Portrait du créateur de jeu vidéo Goichi Suda, dit Suda 51 (en Japonais le nombre 51 peut se prononcer « go-ichi »). A la tête du studio de développement de Grasshopper Manufacture, Suda 51 impulse une politique éditoriale à la fois originale, audacieuse et mature, comme en témoigne ses célèbres créations : Killer7, No More Heroes 1 et 2, et Shadows of the Damned, développé en collaboration avec Shinji Mikami (Resident Evil).

Suda 51 est né le 2 janvier 1968. Il débute sa vie professionnelle dans des jobs précaires à mi-temps qui n’ont rien à voir avec le jeu vidéo. A l’instar de Jonathan Davis (chanteur du groupe Korn), Suda 51 est confronté très tôt à la mort, le premier travaillant à la morgue, le deuxième dans une entreprise de pompes funèbres.

Les débuts difficiles d’un passioné d’arcade et de catch

S’accommodant mal de son rôle de croque-mort, Suda 51 plaque tout à la vue de l’annonce d’embauche du studio de jeu vidéo Human Entertainment, célèbre pour son jeu de catch Fire Pro Wrestling (Super NES, 1991). Etant à la fois fan de jeu d’arcade et de catch, Suda 51 place tous ses espoirs dans des lettres de motivation qu’il envoie avec détermination : « J’étais persuadé de pouvoir créer des jeux de catch avec mes connaissances sur le sujet ». Pas de réponse pendant environ deux mois. Puis, un miracle : lorsqu’il n’y croyait plus, le studio lui propose un poste fixe !

catch

L’apprentissage de Suda 51 chez Human Entertainment

Suda 51 n’ayant reçu aucune formation coïncidant avec la programmation, il débute en tant que scénariste pour Super Fire ProWrestling 3 : Final Bout (Super NES, 1993). Suda 51 jubile et enchaine les jeux de catch : Super Fire Pro Wrestling Special (Super NES, 1994). Sa personnalité transpire progressivement dans les jeux avec la mise en avant de sa discipline préférée, la lucha libre (catch mexicain), et le suicide du héros de Super Fire Pro Wrestling Special. Les jeux connaissent un certain succès au Japon, mais pas assez pour les exporter aux Etats-Unis.

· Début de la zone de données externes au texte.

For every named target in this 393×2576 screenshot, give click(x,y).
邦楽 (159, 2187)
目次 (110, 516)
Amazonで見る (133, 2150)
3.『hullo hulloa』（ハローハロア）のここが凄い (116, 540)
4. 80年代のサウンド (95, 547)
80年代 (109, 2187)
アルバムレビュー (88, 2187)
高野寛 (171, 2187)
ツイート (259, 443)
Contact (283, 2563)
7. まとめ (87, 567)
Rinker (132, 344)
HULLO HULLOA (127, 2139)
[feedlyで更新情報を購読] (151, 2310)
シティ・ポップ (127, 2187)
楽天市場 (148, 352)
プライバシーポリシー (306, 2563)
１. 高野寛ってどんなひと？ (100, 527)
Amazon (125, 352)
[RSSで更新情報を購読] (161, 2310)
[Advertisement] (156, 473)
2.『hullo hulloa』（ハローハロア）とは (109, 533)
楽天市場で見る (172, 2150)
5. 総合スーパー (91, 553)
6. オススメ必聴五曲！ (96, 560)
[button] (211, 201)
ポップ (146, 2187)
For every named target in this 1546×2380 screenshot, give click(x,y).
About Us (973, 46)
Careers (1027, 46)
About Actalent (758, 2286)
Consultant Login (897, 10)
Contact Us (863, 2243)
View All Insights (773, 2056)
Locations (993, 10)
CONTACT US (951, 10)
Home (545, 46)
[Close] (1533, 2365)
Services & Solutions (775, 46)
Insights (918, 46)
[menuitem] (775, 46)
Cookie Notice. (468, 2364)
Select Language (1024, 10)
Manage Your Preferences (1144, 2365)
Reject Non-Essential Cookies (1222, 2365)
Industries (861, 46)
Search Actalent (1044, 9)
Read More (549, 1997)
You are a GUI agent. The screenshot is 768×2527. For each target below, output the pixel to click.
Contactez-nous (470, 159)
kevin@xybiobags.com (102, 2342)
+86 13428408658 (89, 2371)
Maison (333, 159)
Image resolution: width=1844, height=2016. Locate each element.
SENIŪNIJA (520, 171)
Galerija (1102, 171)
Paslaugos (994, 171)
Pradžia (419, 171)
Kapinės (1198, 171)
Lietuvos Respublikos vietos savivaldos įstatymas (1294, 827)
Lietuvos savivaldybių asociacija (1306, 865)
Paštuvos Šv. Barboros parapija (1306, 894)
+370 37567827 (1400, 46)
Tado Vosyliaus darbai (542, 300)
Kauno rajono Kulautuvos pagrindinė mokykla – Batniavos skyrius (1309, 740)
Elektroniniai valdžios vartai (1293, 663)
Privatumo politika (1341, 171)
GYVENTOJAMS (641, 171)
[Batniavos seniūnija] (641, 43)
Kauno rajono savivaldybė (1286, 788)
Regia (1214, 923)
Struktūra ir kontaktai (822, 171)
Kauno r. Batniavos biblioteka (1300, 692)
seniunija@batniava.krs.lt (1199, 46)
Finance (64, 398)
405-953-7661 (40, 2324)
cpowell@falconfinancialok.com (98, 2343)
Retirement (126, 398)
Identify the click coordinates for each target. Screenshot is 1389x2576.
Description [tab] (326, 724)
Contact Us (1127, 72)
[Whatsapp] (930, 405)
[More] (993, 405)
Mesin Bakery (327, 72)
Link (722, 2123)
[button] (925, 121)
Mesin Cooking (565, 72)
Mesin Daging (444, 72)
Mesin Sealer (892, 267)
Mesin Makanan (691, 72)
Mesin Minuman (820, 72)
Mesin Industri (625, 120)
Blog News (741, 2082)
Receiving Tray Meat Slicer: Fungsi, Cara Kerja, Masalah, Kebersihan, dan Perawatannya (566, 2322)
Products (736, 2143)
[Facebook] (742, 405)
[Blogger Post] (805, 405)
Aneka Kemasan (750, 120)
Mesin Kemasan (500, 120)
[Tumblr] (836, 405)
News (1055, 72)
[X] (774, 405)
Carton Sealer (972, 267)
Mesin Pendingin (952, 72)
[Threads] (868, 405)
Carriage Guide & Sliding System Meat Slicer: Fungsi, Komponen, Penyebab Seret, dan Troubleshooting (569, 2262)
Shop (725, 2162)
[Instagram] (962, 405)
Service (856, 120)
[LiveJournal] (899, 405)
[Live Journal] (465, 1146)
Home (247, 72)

Human Entertainment évolue et Suda 51 s’attaque à la première PlayStation en réalisant la trilogie Syndrome de 1996 à 1997. La série met en scène des lycéennes japonaises luttant pour leur survie. Syndrome tient plus du livre interactif, tels les Visual/Sound Novel, que du jeu d’aventure tellement il y a de textes à lire. Resident Evil (PlayStation, 1995) fit un tel carton commercial sur PS1 qu’il éclipsa complètement Syndrome. Pourtant doté d’un scénario et d’une ambiance bien meilleurs, Syndrome connut successivement trois fois l’échec. Les finances d’Human Entertainment sont au plus mal après avoir produit cette trilogie ambitieuse, et le studio finit par couler. Suda 51 en ressort mitigé. D’une part, il est amer de proposer des œuvres complexes qui n’obtiennent pas la reconnaissance du public escompté. Il commence à saisir l’importance de la prise de risque et de ses conséquences humaines et financières. D’autre part, il sort grandi de ses cinq années d’expérience chez Human Entertainment : il est à présent capable de voler de ses propres ailes dans le monde du jeu vidéo.

Suda 51 fonde Grasshopper Manufacture

The Silver Case et Flower, Sun, and Rain : deux jeux vidéo incompris ?

En 1998, Suda 51 fonde son propre studio avec des amis, Grasshopper Manufacture (la fabrique de sauterelles). Le premier jeu personnel de Suda 51 contient en germe toute son œuvre à venir : on entre dans The Silver Case (PS1, 1999) comme dans sa tête. Le scénario est clairement destiné à un public adulte, l’ambiance glauque est due à son contact avec les morts dans l’entreprise de pompes funèbres, la direction artistique témoigne de sa sensibilité hors du commun. Et surtout, la jouabilité est très dirigiste : vous pénétrez dans un univers où la liberté de mouvement est minimale. Le but de The Silver Case n’est absolument pas d’amuser des jeunes devant un écran, mais d’exposer la recherche intellectuelle d’un artiste en pleine quête d’identité. Trop « décalé » et intransigeant pour trouver son public, le jeu ne sort pas du Japon.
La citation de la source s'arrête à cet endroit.